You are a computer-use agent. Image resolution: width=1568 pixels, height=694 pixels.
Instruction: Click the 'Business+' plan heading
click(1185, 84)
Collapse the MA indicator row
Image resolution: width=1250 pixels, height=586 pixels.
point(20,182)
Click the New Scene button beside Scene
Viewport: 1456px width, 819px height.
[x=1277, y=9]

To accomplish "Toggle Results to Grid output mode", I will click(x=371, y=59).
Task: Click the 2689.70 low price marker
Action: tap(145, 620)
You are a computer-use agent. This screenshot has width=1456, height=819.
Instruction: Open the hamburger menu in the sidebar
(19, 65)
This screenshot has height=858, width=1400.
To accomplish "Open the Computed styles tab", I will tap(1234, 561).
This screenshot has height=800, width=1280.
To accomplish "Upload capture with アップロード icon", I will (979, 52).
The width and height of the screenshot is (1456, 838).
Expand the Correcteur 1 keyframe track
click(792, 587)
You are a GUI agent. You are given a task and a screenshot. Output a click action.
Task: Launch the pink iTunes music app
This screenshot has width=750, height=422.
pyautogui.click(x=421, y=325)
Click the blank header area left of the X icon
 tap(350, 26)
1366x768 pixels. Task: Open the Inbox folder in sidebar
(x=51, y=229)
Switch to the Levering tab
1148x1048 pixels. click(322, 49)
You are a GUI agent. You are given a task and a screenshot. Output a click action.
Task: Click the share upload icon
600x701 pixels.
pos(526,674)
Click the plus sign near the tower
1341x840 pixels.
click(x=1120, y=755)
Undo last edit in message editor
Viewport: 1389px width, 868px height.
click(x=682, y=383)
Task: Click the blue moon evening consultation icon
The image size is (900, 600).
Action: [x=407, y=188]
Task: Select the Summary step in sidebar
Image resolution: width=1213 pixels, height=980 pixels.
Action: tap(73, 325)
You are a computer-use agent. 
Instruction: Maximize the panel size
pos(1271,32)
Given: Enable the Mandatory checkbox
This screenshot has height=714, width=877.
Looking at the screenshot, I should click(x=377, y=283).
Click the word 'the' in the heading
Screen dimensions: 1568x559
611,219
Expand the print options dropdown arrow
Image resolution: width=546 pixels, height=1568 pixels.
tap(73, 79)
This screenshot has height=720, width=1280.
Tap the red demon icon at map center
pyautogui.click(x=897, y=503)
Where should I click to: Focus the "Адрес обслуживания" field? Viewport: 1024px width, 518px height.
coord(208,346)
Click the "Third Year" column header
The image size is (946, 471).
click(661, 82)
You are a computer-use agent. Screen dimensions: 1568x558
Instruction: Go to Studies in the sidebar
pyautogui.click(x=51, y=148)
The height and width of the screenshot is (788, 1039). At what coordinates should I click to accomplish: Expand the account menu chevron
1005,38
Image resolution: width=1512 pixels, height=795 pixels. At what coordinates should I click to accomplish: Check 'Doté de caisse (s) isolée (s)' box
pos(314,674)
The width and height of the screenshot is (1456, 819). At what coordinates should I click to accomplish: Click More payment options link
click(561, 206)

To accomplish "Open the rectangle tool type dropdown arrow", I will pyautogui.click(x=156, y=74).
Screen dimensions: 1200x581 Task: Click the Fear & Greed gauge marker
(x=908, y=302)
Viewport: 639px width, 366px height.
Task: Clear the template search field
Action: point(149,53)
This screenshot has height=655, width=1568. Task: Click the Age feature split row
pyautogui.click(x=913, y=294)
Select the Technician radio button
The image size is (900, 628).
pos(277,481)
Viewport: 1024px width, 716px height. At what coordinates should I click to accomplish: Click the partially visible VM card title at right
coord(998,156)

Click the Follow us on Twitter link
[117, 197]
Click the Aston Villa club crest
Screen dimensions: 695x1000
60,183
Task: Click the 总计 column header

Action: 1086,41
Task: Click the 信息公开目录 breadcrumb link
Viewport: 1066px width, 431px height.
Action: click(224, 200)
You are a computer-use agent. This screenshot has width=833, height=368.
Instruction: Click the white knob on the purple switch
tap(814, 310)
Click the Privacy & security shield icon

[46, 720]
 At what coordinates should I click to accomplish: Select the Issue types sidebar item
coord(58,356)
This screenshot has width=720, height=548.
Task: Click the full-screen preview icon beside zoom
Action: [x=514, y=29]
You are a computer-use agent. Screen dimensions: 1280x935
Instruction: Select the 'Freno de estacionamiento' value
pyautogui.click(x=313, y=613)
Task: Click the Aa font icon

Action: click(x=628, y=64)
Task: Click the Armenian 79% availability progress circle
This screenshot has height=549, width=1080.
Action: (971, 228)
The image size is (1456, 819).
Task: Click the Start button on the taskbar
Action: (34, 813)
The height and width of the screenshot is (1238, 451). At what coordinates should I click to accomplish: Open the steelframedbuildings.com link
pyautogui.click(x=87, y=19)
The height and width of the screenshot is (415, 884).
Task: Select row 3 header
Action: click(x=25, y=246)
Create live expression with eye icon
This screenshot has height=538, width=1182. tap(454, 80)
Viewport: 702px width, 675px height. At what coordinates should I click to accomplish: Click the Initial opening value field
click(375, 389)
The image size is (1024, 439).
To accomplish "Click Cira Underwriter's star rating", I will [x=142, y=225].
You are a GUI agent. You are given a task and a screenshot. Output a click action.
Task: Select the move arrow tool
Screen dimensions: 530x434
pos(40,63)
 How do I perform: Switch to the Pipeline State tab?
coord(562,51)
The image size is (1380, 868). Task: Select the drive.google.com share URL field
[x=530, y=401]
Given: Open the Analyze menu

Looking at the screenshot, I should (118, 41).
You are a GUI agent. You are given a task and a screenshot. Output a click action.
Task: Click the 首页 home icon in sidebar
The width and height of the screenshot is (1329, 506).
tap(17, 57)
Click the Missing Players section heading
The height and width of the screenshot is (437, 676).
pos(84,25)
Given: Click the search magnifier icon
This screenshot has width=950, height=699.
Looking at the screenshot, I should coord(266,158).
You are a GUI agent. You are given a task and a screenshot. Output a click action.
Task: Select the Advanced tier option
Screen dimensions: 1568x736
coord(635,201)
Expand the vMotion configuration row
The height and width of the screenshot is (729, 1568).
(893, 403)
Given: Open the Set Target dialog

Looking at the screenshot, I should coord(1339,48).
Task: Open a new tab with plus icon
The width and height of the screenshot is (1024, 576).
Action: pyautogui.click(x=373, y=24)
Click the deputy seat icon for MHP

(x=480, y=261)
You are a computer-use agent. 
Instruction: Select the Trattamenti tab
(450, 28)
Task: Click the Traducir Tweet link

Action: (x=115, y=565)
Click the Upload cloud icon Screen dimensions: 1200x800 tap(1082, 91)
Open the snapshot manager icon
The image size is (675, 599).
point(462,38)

────────────────────

* **Instruction**: Convert every line of the records above into a numbered list, dropping any blank lines.

* **Expected answer**:
1. You are a computer-use agent. Image resolution: width=1568 pixels, height=694 pixels.
2. Instruction: Click the 'Business+' plan heading
3. click(1185, 84)
4. Collapse the MA indicator row
5. Image resolution: width=1250 pixels, height=586 pixels.
6. point(20,182)
7. Click the New Scene button beside Scene
8. Viewport: 1456px width, 819px height.
9. [x=1277, y=9]
10. To accomplish "Toggle Results to Grid output mode", I will click(x=371, y=59).
11. Task: Click the 2689.70 low price marker
12. Action: tap(145, 620)
13. You are a computer-use agent. This screenshot has width=1456, height=819.
14. Instruction: Open the hamburger menu in the sidebar
15. (19, 65)
16. This screenshot has height=858, width=1400.
17. To accomplish "Open the Computed styles tab", I will tap(1234, 561).
18. This screenshot has height=800, width=1280.
19. To accomplish "Upload capture with アップロード icon", I will (979, 52).
20. The width and height of the screenshot is (1456, 838).
21. Expand the Correcteur 1 keyframe track
22. click(792, 587)
23. You are a GUI agent. You are given a task and a screenshot. Output a click action.
24. Task: Launch the pink iTunes music app
25. This screenshot has width=750, height=422.
26. pyautogui.click(x=421, y=325)
27. Click the blank header area left of the X icon
28.  tap(350, 26)
29. 1366x768 pixels. Task: Open the Inbox folder in sidebar
30. (x=51, y=229)
31. Switch to the Levering tab
32. 1148x1048 pixels. click(322, 49)
33. You are a GUI agent. You are given a task and a screenshot. Output a click action.
34. Task: Click the share upload icon
35. 600x701 pixels.
36. pos(526,674)
37. Click the plus sign near the tower
38. 1341x840 pixels.
39. click(x=1120, y=755)
40. Undo last edit in message editor
41. Viewport: 1389px width, 868px height.
42. click(x=682, y=383)
43. Task: Click the blue moon evening consultation icon
44. The image size is (900, 600).
45. Action: [x=407, y=188]
46. Task: Select the Summary step in sidebar
47. Image resolution: width=1213 pixels, height=980 pixels.
48. Action: tap(73, 325)
49. You are a computer-use agent. 
50. Instruction: Maximize the panel size
51. pos(1271,32)
52. Given: Enable the Mandatory checkbox
53. This screenshot has height=714, width=877.
54. Looking at the screenshot, I should click(x=377, y=283).
55. Click the word 'the' in the heading
56. Screen dimensions: 1568x559
57. 611,219
58. Expand the print options dropdown arrow
59. Image resolution: width=546 pixels, height=1568 pixels.
60. tap(73, 79)
61. This screenshot has height=720, width=1280.
62. Tap the red demon icon at map center
63. pyautogui.click(x=897, y=503)
64. Where should I click to: Focus the "Адрес обслуживания" field? Viewport: 1024px width, 518px height.
65. coord(208,346)
66. Click the "Third Year" column header
67. The image size is (946, 471).
68. click(661, 82)
69. You are a computer-use agent. Screen dimensions: 1568x558
70. Instruction: Go to Studies in the sidebar
71. pyautogui.click(x=51, y=148)
72. The height and width of the screenshot is (788, 1039). At what coordinates should I click to accomplish: Expand the account menu chevron
73. 1005,38
74. Image resolution: width=1512 pixels, height=795 pixels. At what coordinates should I click to accomplish: Check 'Doté de caisse (s) isolée (s)' box
75. pos(314,674)
76. The width and height of the screenshot is (1456, 819). At what coordinates should I click to accomplish: Click More payment options link
77. click(561, 206)
78. To accomplish "Open the rectangle tool type dropdown arrow", I will pyautogui.click(x=156, y=74).
79. Screen dimensions: 1200x581 Task: Click the Fear & Greed gauge marker
80. (x=908, y=302)
81. Viewport: 639px width, 366px height.
82. Task: Clear the template search field
83. Action: point(149,53)
84. This screenshot has height=655, width=1568. Task: Click the Age feature split row
85. pyautogui.click(x=913, y=294)
86. Select the Technician radio button
87. The image size is (900, 628).
88. pos(277,481)
89. Viewport: 1024px width, 716px height. At what coordinates should I click to accomplish: Click the partially visible VM card title at right
90. coord(998,156)
91. Click the Follow us on Twitter link
92. [117, 197]
93. Click the Aston Villa club crest
94. Screen dimensions: 695x1000
95. 60,183
96. Task: Click the 总计 column header
97. Action: 1086,41
98. Task: Click the 信息公开目录 breadcrumb link
99. Viewport: 1066px width, 431px height.
100. Action: click(224, 200)
101. You are a computer-use agent. This screenshot has width=833, height=368.
102. Instruction: Click the white knob on the purple switch
103. tap(814, 310)
104. Click the Privacy & security shield icon
105. [46, 720]
106.  At what coordinates should I click to accomplish: Select the Issue types sidebar item
107. coord(58,356)
108. This screenshot has width=720, height=548.
109. Task: Click the full-screen preview icon beside zoom
110. Action: [x=514, y=29]
111. You are a computer-use agent. Screen dimensions: 1280x935
112. Instruction: Select the 'Freno de estacionamiento' value
113. pyautogui.click(x=313, y=613)
114. Task: Click the Aa font icon
115. Action: click(x=628, y=64)
116. Task: Click the Armenian 79% availability progress circle
117. This screenshot has height=549, width=1080.
118. Action: (971, 228)
119. The image size is (1456, 819).
120. Task: Click the Start button on the taskbar
121. Action: (34, 813)
122. The height and width of the screenshot is (1238, 451). At what coordinates should I click to accomplish: Open the steelframedbuildings.com link
123. pyautogui.click(x=87, y=19)
124. The height and width of the screenshot is (415, 884).
125. Task: Select row 3 header
126. Action: click(x=25, y=246)
127. Create live expression with eye icon
128. This screenshot has height=538, width=1182. tap(454, 80)
129. Viewport: 702px width, 675px height. At what coordinates should I click to accomplish: Click the Initial opening value field
130. click(375, 389)
131. The image size is (1024, 439).
132. To accomplish "Click Cira Underwriter's star rating", I will [x=142, y=225].
133. You are a GUI agent. You are given a task and a screenshot. Output a click action.
134. Task: Select the move arrow tool
135. Screen dimensions: 530x434
136. pos(40,63)
137.  How do I perform: Switch to the Pipeline State tab?
138. coord(562,51)
139. The image size is (1380, 868). Task: Select the drive.google.com share URL field
140. [x=530, y=401]
141. Given: Open the Analyze menu
142. Looking at the screenshot, I should (118, 41).
143. You are a GUI agent. You are given a task and a screenshot. Output a click action.
144. Task: Click the 首页 home icon in sidebar
145. The width and height of the screenshot is (1329, 506).
146. tap(17, 57)
147. Click the Missing Players section heading
148. The height and width of the screenshot is (437, 676).
149. pos(84,25)
150. Given: Click the search magnifier icon
151. This screenshot has width=950, height=699.
152. Looking at the screenshot, I should coord(266,158).
153. You are a GUI agent. You are given a task and a screenshot. Output a click action.
154. Task: Select the Advanced tier option
155. Screen dimensions: 1568x736
156. coord(635,201)
157. Expand the vMotion configuration row
158. The height and width of the screenshot is (729, 1568).
159. (893, 403)
160. Given: Open the Set Target dialog
161. Looking at the screenshot, I should coord(1339,48).
162. Task: Open a new tab with plus icon
163. The width and height of the screenshot is (1024, 576).
164. Action: pyautogui.click(x=373, y=24)
165. Click the deputy seat icon for MHP
166. (x=480, y=261)
167. You are a computer-use agent. 
168. Instruction: Select the Trattamenti tab
169. (450, 28)
170. Task: Click the Traducir Tweet link
171. Action: (x=115, y=565)
172. Click the Upload cloud icon Screen dimensions: 1200x800 tap(1082, 91)
173. Open the snapshot manager icon
174. The image size is (675, 599).
175. point(462,38)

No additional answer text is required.